If this were the kind of blog where we swore, we would be swearing now.

I’m keeping a positive attitude.  Really.  I am.  So f#(%!#@ positive.  But I feel like every time I start having some success–some normalcy in the realm of how my body functions–something comes along and topples the Jenga that is my fragile constitution.  John Mayer’s girlfriend’s body is a wonderland.  My body is a traitor.  I keep thinking that all I need to do is stay religiously GF/DF, but it never seems to be enough.  It’s not enough to just eat and ride…there’s always something more.  I would say that I’m frustrated, but it’s a little more akin to feeling helpless.  I’m feeling more and more like I don’t know what I’m doing, or what I should be doing, and I just keep waiting for the other shoe to drop.

I’m still going to try to get it done at Barry.  It just might be a little less done than I’d like it to be.

5 thoughts on “Traitor.

  1. Damn. As frustrating and unsatisfying as it is, in the end, all you can do is play the hand you’re holding as best you can. I’m sure you’ve been keeing the counterfactuals in mind: scary to consider how messed up things would be if you weren’t doing all you’ve been doing. Sounds to me like you have things pretty close to fully dialed. Trust your plan. It’s gotten you this far. It will in all likelihood carry you farther, setbacks notwithstanding.

    • Thanks Dave.

      I blog about the celiacs from time to time both to vent, and to try to continue to be open about my health, in the hopes that others who are going through the same thing know that they aren’t alone in their experience. I’m working at controlling it as much as possible–with the amazing support of my wife and friends. It could be a lot worse, really. Just some issues to work through.

  2. Sorry to hear all about that. Really enjoy this blog. I have no health issues and am shamed by the quality and quantity of riding you get in. It is admirable. I seem to have an endless amount of excuses (kids, work, ski season — the usual). I appreciate that you don’t let something like the celiacs get in your way (much, at least). Hang in there!!!

  3. Seriously so glad I found your blog! I haven’t found anyone else with Celiac who is regularly active, so I have no way of knowing if the stuff I”m dealing with is common with people who have treated Celiac (clean biopsy).

    I definitely have the same issue. I’m 7+ years into cycling, 46 yr old female. Diagnosed in 2006. I also find that I have super unpredictable ups and downs with regards to energy and performance. I also seem to struggle with low/normal levels of D and iron (I supplement with 5,000iu of D also, and just started iron a month or so ago when it tested kinda low-37).
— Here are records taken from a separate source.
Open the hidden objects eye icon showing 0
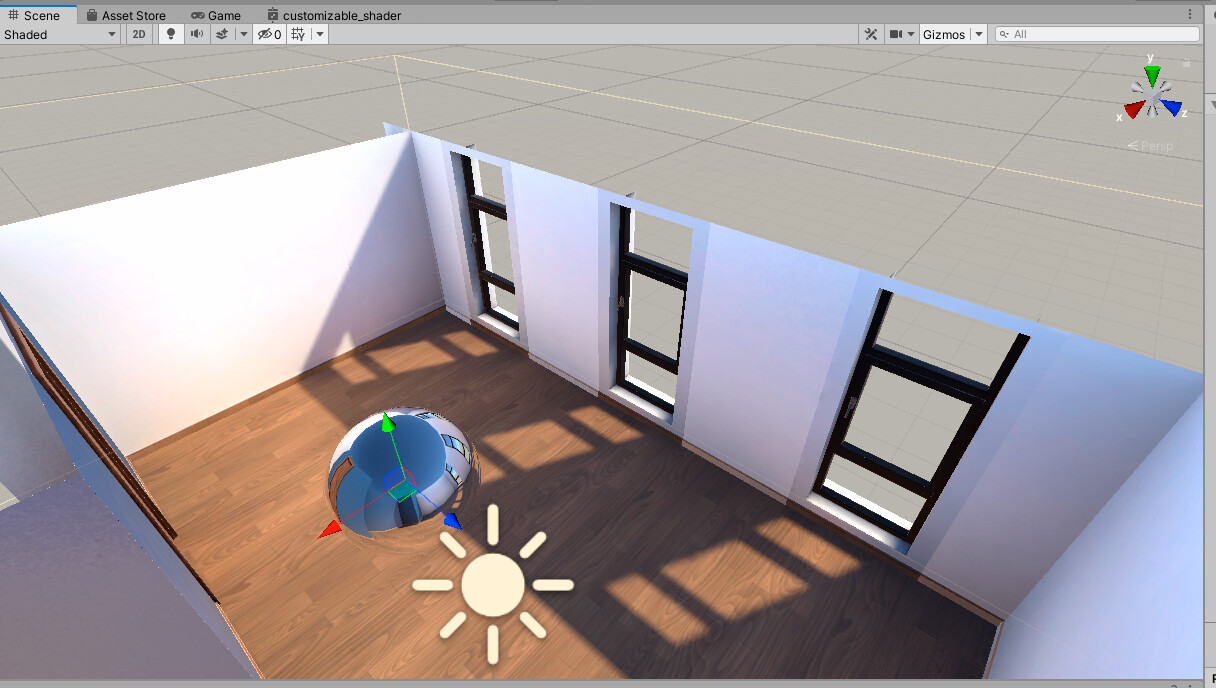The height and width of the screenshot is (688, 1216). click(x=265, y=33)
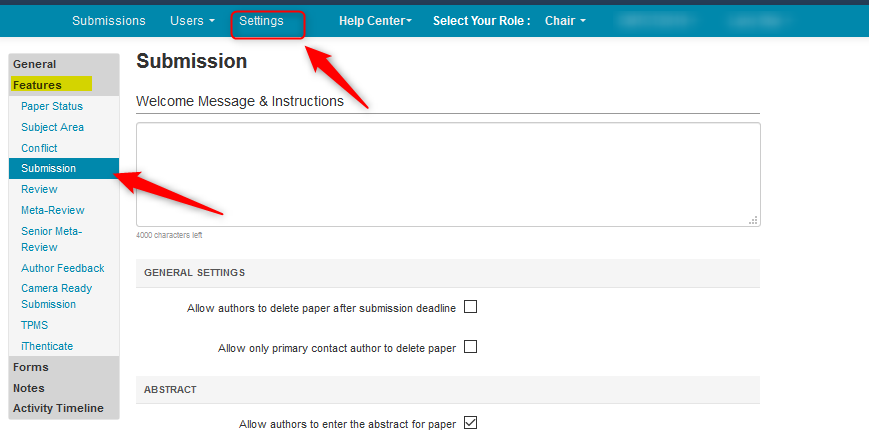The width and height of the screenshot is (869, 443).
Task: Open the Conflict settings page
Action: pyautogui.click(x=39, y=148)
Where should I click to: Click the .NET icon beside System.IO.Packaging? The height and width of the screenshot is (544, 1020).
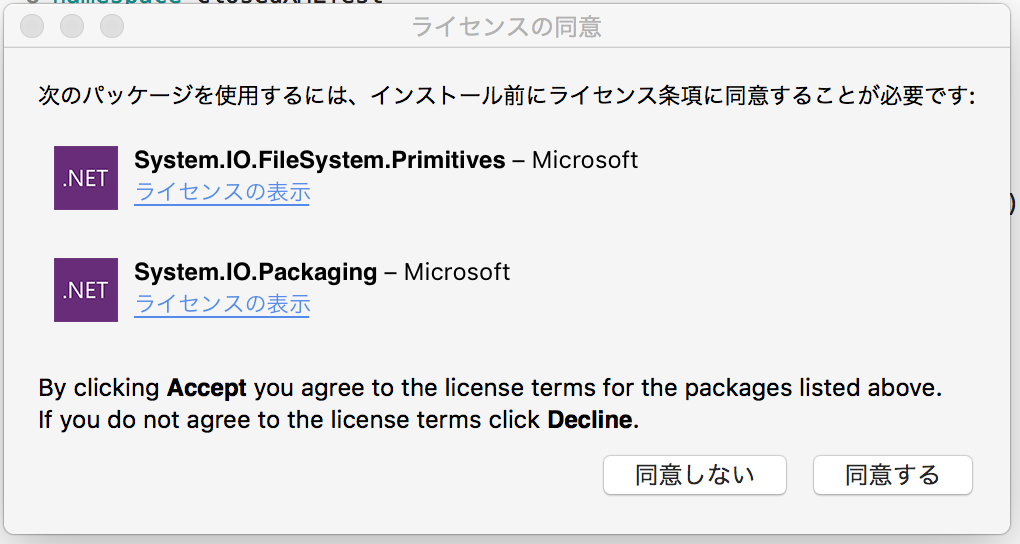coord(86,290)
    Do you get infections more easily, too? This year I’m starting with a deficit-caught the flu which went to bronchitis and then pneumonia. But after antibiotics I’m recovering way better than I expected (took them in January) and am back up to two computrainer sessions a week plus one hard outdoor ride.

    Bottom line is the incredible frustration with having unpredictable energy/performance levels, even though I’m not doing anything different. On the upside, 7 yrs in and I’m still getting personal records and able to do more than the year before.
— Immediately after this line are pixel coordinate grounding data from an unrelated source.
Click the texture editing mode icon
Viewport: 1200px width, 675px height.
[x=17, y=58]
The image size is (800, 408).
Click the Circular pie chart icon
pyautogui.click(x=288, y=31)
    Not sure what you prefer, but if you were a breadaholic (I definitely was!) have you found/tried Joan’s gluten free bagels? Horribly expensive, but they ship the dough and you bake it for 20 mins and voila! Real bagels! I eat them every day. Also, if you like beef jerkey, Trader Joes has one kind that’s gluten free. I plan on bringing some with me for the Trek cycling trip to Tuscany.
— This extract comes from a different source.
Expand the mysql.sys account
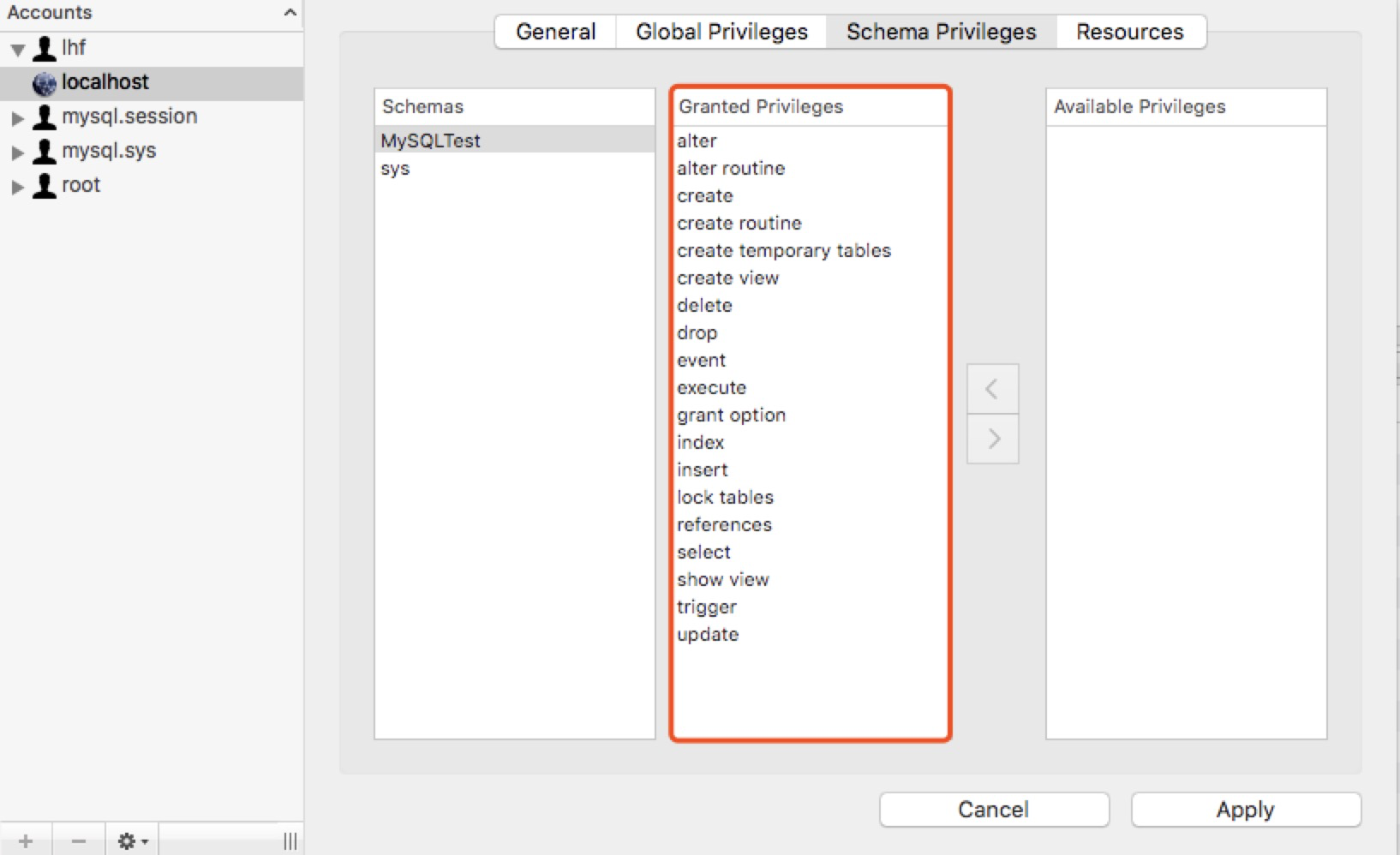The width and height of the screenshot is (1400, 855). pos(17,152)
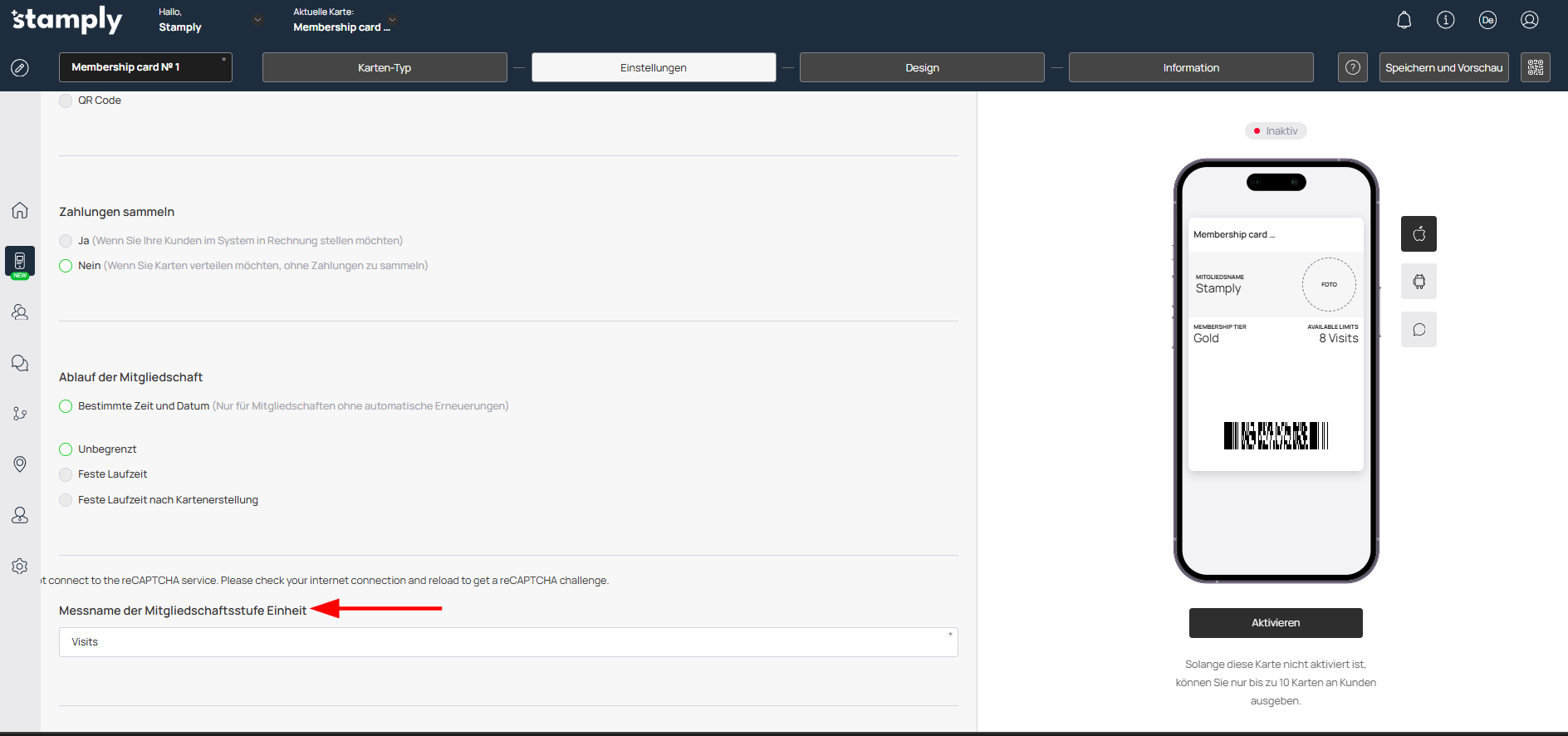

    • Wow–a kindred spirit.

      Yeah, I was a breadaholic. Warm french bread with butter…or olive oil and parmesan…how I miss thee.

      I’ve found UDI’s frozen dinner rolls and breads to be a pretty darn good substitute–but I’ll have to try Joan’s.

      My Vitamin D levels were considerably lower than yours–with 5000 IU of Vitamin D, I’m at 41. Before I started taking the supplements, I was at 21.

      I’ve been wondering about the infections and such–it does seem like I’m sick more often. I’ll have to pay attention.

      So much to talk about! I’m swamped today, but I’d love to talk more some time!